Полжизни она провела в советских лагерях, в том числе и среди уголовников. И тем не менее за тридцать семь лет к ней не пристало ни одного лагерного слова — речь ее интеллигентна, во всех манерах чувствовалось блестящее дворянское воспитание. Единственное, что омрачало общее впечатление, — она курила дешевые сигареты. Курила беспрестанно и через очень длинный, примитивно-простого изготовления мундштук И вообще одета она была бедно. Очень бедно. Но рассуждала — рассуждала самобытно. Рассуждала по-сегодняшнему, по-перестроечному — критически. И очень смело. Казалось, просидев тридцать семь лет, можно потерять не только смелость, потерять личность. А она сохранила себя. Она была в курсе культурной жизни если уж не страны, то, во всяком случае, столицы — это точно. Голова у нее была светлая. Еще в начале нашего знакомства она мне заявила, что о политике говорить не будет — политика ее не касается. Политика — не ее дело. В политику она не вмешивалась и тогда, в Омске, в 1918 — 1919-м Мы в основном говорили, если можно так выразиться, о корнях нашей сегодняшней культуры — о людях, ее знакомых, давно покинувших Родину, покинувших Россию, но оставивших о себе хорошую память. Разговоры шли об интеллигенции, эмигрировавшей за границу. Она преимущественно говорила о театре, много о театре — она большой театрал. Даже сейчас, говорит, в своем возрасте и в своем положении, не пропускает новые спектакли ни во МХАТе, ни в “Ермоловой”. Еще тогда, за двадцать лет до нашей перестройки, очень нелестно (как и многие сейчас) отзывалась о М. Горьком В лагере ее несколько раз навещала Пешкова, первая жена Горького. Они много лет переписывались, дружили…

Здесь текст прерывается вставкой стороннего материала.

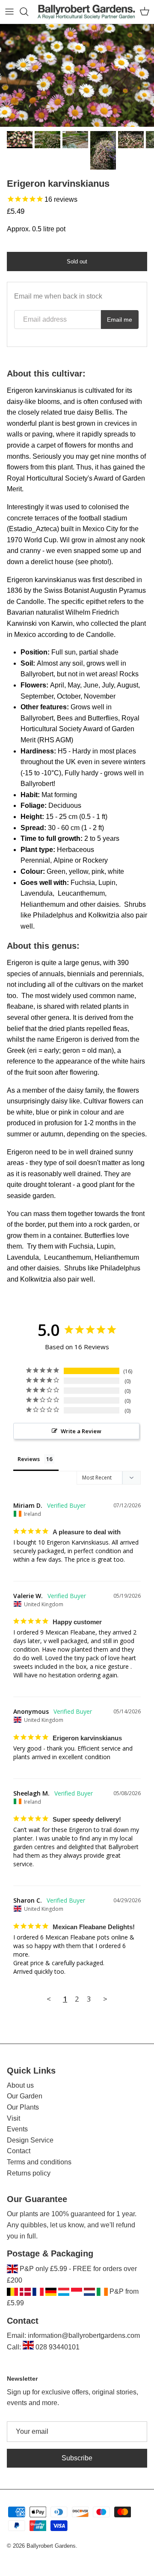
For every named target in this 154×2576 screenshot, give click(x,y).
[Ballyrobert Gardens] (86, 11)
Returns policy (28, 2173)
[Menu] (9, 11)
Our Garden (24, 2096)
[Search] (28, 11)
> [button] (105, 1999)
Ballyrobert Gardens (51, 2546)
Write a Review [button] (81, 1431)
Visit (13, 2118)
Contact (18, 2151)
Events (17, 2129)
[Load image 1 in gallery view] (77, 75)
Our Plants (23, 2107)
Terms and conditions (39, 2162)
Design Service (30, 2140)
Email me (119, 319)
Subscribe (77, 2458)
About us (20, 2085)
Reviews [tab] (29, 1459)
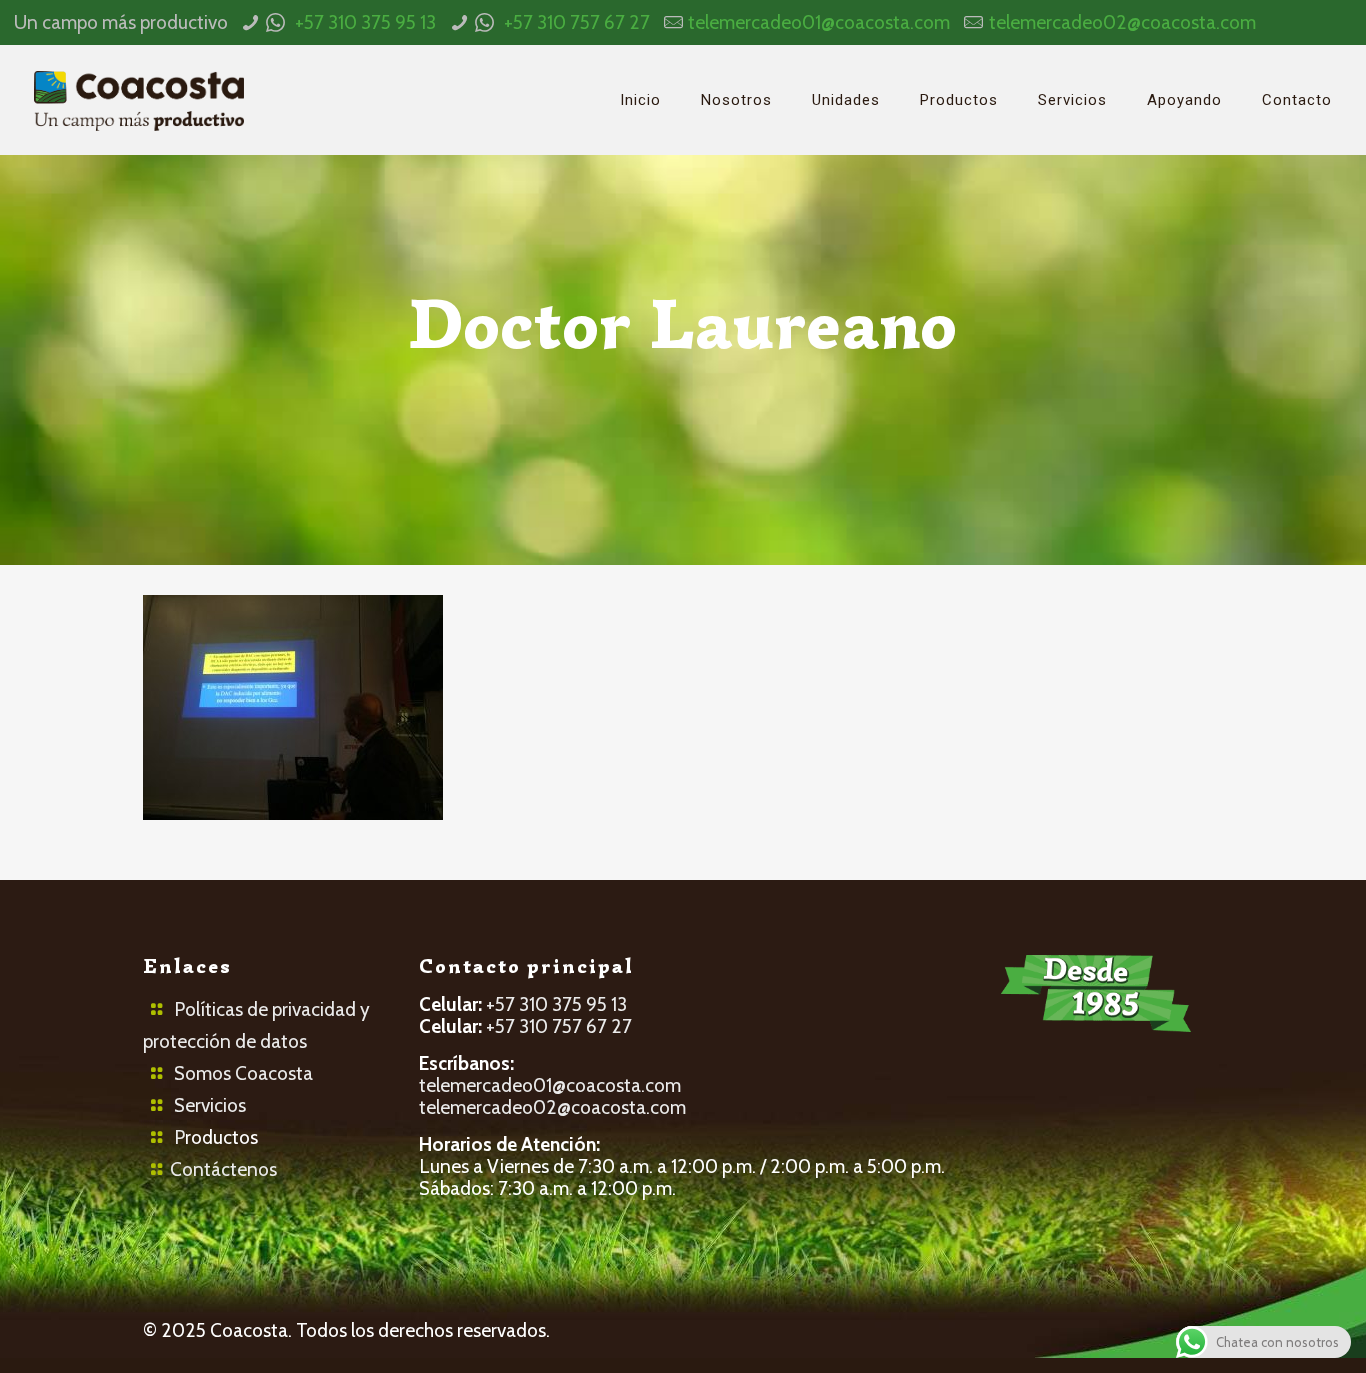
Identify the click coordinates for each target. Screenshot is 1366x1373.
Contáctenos (223, 1169)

Анна Васильевна рассказывала:
— В начале февраля 1917 года мой муж (С.Н. Тимирев. — Н.Ч.) получил отпуск, и мы собирались поехать в Петроград — то есть мой муж, я и мой сын с няней. Но в поезд сесть нам не удалось: с фронта лавиной шли дезертиры, вагоны забиты, солдаты на крыше. Мы вернулись домой и пошли к вдове адмирала Трухачева, жившей в том же доме, этажом ниже. У нее сидел командующий Балтийским флотом адмирал Адриан Иванович Непенин. Мы были с ним довольно хорошо знакомы. Видя мое огорчение, он сказал: “В чем дело? Завтра в Гельсингфорс идет ледокол «Ермак», через четыре часа будет там, а оттуда до Петрограда поездом просто”. Так мы и сделали.

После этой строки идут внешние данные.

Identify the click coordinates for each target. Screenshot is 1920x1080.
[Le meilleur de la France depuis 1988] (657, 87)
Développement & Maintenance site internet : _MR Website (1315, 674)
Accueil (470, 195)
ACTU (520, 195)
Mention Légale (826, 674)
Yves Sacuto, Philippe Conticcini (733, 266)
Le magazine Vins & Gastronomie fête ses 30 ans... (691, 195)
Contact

Уже плоховато было в Финляндии с продовольствием, мы накупили в Ревеле всяких колбас и сели на ледокол. Накануне отъезда я получила в день своих именин от Александра Васильевича корзину ландышей — он заказал их по телеграфу. Мне было жалко их оставлять, я срезала все и положила в чемодан. Мороз был лютый, лед весь в торосах, ледокол одолевал их с трудом, и вместо четырех часов мы шли больше двенадцати. Ехало много женщин, жен офицеров с детьми. Многие ничего с собой не взяли — есть нечего. Так мы с собой ничего и не привезли.
А в Гельсингфорсе знали, что я еду, на пристани нас встречали — в Морском собрании был какой-то вечер. Когда я открыла чемодан, чтобы переодеться, оказалось, что все мои ландыши замерзли. Это был последний вечер перед революцией.

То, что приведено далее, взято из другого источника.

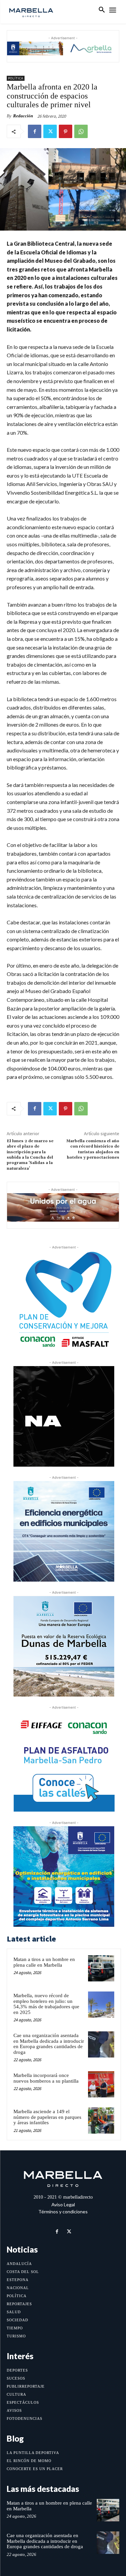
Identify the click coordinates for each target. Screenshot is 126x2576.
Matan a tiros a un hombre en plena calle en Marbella (44, 1962)
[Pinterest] (65, 131)
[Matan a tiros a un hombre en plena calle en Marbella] (101, 1968)
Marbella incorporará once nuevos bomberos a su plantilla (46, 2078)
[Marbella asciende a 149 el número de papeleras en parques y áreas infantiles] (101, 2120)
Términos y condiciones (63, 2211)
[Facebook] (34, 131)
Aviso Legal (63, 2204)
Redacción (23, 115)
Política (15, 78)
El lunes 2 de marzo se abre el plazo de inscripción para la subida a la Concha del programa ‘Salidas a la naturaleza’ (30, 1155)
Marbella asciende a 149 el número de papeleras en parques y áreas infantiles (47, 2117)
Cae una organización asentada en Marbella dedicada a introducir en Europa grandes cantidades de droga (48, 2044)
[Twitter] (50, 131)
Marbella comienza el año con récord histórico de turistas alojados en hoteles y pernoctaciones (92, 1149)
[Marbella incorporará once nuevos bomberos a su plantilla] (101, 2084)
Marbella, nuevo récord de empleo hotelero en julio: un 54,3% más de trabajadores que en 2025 (46, 2004)
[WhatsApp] (81, 131)
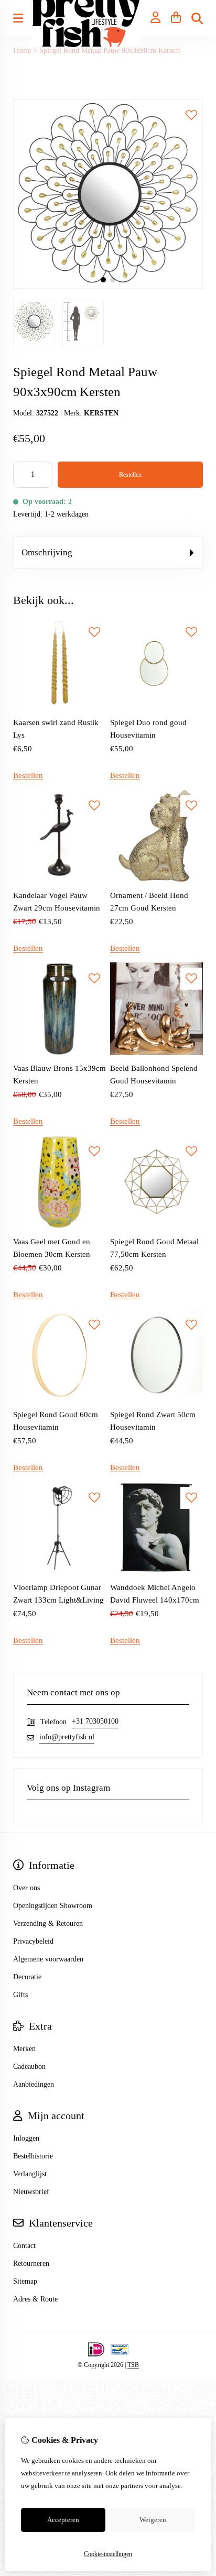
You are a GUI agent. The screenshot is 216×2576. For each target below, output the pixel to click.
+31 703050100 (95, 1721)
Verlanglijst (30, 2174)
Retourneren (31, 2263)
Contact (24, 2246)
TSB (133, 2365)
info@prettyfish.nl (66, 1737)
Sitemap (25, 2281)
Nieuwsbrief (31, 2192)
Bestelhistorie (33, 2156)
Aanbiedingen (33, 2084)
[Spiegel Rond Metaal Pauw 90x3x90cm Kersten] (108, 286)
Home (22, 50)
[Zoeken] (197, 18)
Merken (24, 2049)
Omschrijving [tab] (46, 552)
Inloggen (26, 2138)
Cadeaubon (29, 2066)
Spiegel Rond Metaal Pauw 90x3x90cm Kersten (110, 50)
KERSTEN (101, 413)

Как трудно писать то, о чем молчишь всю жизнь, — с кем я могу говорить об Александре Васильевиче? Все меньше людей, знавших его, для которых он был живым человеком, а не абстракцией, лишенной каких бы то ни было человеческих чувств. Но в моем ужасном одиночестве нет уже таких людей, какие любили его, верили ему, испытывали обаяние его личности, и все, что я пишу, — сухо, протокольно и ни в какой мере не отражает тот высокий душевный строй, свойственный ему. Он предъявлял к себе высокие требования и других не унижал снисходительностью к человеческим слабостям Он не разменивался сам, и с ним нельзя было размениваться на мелочи — это ли не уважение к человеку?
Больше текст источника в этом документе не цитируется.